■ 行一覧
· · ·

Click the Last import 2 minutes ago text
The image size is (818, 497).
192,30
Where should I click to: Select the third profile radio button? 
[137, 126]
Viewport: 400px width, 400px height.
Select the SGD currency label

· · ·

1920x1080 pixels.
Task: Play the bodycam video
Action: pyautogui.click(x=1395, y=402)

· · ·

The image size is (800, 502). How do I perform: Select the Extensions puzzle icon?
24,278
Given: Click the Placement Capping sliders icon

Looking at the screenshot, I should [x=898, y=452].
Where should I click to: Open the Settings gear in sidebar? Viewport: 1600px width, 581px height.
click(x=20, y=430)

· · ·

■ 課題
「Click the Last import 2 minutes ago text」を含む行から「Select the SGD currency label」を含む行までを、両端の行も含めて一字一句そのまま書き写してください。

■ 解答
Click the Last import 2 minutes ago text
The image size is (818, 497).
192,30
Where should I click to: Select the third profile radio button? 
[137, 126]
Viewport: 400px width, 400px height.
Select the SGD currency label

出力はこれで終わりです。